Update: I sent my TC Venture Predator 204 off for the recall, November 30th. Well, it just returned home with a new trigger. Seems to function the same. I re-mounted the Vortex scope and will test fire a few rounds for accuracy and function tomorrow at the range. 11-30 she was sent off and it returned 12-13, only a 13 day turn around. I can't complain about the promptness of TC's service department. Howlin, I hope yours is just as quick. They must know how important these predator killers/fur getters are this time of year. So, long story short, TC is back and ready to take on all coyotes!


----------



## HowlinRed

They received mine on the 12th. Hope they are as prompt. That's not to bad a turn around time. It took 3 days to get there.

Thanks for the update Jim.


----------



## ebbs

JTKillough said:


> Update: I sent my TC Venture Predator 204 off for the recall, November 30th. Well, it just returned home with a new trigger. Seems to function the same. I re-mounted the Vortex scope and will test fire a few rounds for accuracy and function tomorrow at the range. 11-30 she was sent off and it returned 12-13, only a 13 day turn around. I can't complain about the promptness of TC's service department. Howlin, I hope yours is just as quick. They must know how important these predator killers/fur getters are this time of year. So, long story short, TC is back and ready to take on all coyotes!

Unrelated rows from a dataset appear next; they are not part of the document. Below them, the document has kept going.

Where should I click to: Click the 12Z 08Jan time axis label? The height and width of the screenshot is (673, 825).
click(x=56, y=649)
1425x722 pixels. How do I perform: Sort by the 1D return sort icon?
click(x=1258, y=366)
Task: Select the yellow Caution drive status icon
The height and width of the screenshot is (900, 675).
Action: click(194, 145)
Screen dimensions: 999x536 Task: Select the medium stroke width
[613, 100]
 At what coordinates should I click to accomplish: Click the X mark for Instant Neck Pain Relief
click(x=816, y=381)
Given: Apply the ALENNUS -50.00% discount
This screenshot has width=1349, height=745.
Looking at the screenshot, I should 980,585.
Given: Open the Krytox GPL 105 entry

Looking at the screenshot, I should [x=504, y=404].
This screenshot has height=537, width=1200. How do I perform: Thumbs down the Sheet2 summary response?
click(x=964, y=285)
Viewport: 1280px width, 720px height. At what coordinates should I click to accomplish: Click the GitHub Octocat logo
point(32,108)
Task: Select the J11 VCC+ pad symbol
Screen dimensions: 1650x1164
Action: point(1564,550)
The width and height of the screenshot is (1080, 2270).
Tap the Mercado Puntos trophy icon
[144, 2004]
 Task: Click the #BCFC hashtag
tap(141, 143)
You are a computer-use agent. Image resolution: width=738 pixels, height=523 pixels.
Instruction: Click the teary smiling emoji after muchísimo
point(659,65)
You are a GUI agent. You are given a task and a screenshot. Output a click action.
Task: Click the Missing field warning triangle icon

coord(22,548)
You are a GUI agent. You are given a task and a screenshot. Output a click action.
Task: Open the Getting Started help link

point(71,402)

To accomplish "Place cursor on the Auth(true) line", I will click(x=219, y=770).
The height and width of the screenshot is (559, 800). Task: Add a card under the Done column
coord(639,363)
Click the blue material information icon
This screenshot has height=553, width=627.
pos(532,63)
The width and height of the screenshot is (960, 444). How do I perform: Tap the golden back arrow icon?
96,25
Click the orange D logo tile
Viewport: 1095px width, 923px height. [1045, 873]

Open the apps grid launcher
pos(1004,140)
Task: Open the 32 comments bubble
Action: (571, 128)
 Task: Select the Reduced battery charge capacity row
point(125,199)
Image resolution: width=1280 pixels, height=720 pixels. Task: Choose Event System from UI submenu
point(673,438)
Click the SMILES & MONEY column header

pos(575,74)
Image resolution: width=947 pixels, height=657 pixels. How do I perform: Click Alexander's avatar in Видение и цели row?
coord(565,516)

Hey Jim do you mind if I use your testimonial as a follow up to my post on H.o.G.?


----------



## JTKillough

ebbs, help yourself.


----------



## ebbs

JTKillough said:


> ebbs, help yourself.


Thanks bro, will be sure to link back to this post and give PT all the credit, but I may have cast a bit of a negative light on S&W for moving TC from the promised land of NH to Taxachusetts like they did. So I want to make sure people know they're really working hard to make things right.


----------



## bones44

That's great to hear Jim. Nice to hear that some are trying very hard to do great customer service.


----------



## callmaker

they recalled mine. got the label and sent it packed in the box very secure. got it back in two weeks. shipped horrible. packed the bolt against the barrel. yep scratched up, workmanship, bad! locktight all over stock, new trigger now has 1/8inch of travel. called them for two days, finally answered, yep rude. didnt wanta listen, click me over to supv. ha! phone message-- no return call. left another message no return call, hmmm. emailed them, still havnt heard from them. what a blowoff company. i will never purchase or recommend thompson center / smith and wesson products again. im sending back for refund.


----------



## youngdon

Wow that's too bad. T/C used to be a company you could talk to.


----------



## callmaker

not anymore, first the rumor or so called 1:10 twist for the 204 venture predator, called on that one two months ago couldnt get a straight answer, so i measured it myself. i let that go.


----------



## youngdon

callmaker said:


> not anymore, first the rumor or so called 1:10 twist for the 204 venture predator, called on that one two months ago couldnt get a straight answer, so i measured it myself. i let that go.


What twist is it...1:12 ?


----------



## callmaker

i measured 1:10


----------



## youngdon

Have you tried to shoot 45 or 50 gr bullets ? My 1:10 won't stabilize the 45's so trying the 50's is out for me.


----------



## callmaker

factory ammo only. 45s shot fine. never tried 50s. i dont reload. the 50s, too much velocity loss


----------



## HowlinRed

Well, my gun came today and guess who wasn't home to sign for it. Give yourself 10 points if you said ME! I had to work!
Fedex gave me no heads-up that they were coming today! Now I have to wait till Monday.


----------



## callmaker

goodluck, mine was trashed. the box mine came shipped in, looked like an old muffler box out of the dumpster.


----------



## HowlinRed

Callmaker, you have got me all worried! I sure hope this doesn't happen to me and am dang sorry it has happened to you.


----------



## callmaker

thanks, ordered my new cz 527 varmint/204 today. that was my first pick anyways before i bought the t/c. That 1:10 twist they advertised kinda swayed me that way for the heavier bullets. the cz with the 24"barrel will shoot them just as well, atleast the 45sp.which thats as far as i wanta go with bullet weight in the 204 anyways. shippin the T/c back to smith and wesson. no and i dont want it repaired.


----------



## HowlinRed

Can't say as I blame you. They should have made things right with ALL the guns.


----------



## HowlinRed

Got my gun back today. She looks to be in the same shape as the day she left. Can't speak to badly of t/c and s&w. Very prompt with the turn around time but Fedex on the other hand was very difficult to work with.

Oh well, she's home.


----------



## callmaker

lucky you, called again today. they put me over to customer service supv. yep, no answer, leave a message. i did, no return call. this is the fourth time. im excited about my new cz though


----------



## JTKillough

callmaker said:


> not anymore, first the rumor or so called 1:10 twist for the 204 venture predator, called on that one two months ago couldnt get a straight answer, so i measured it myself. i let that go.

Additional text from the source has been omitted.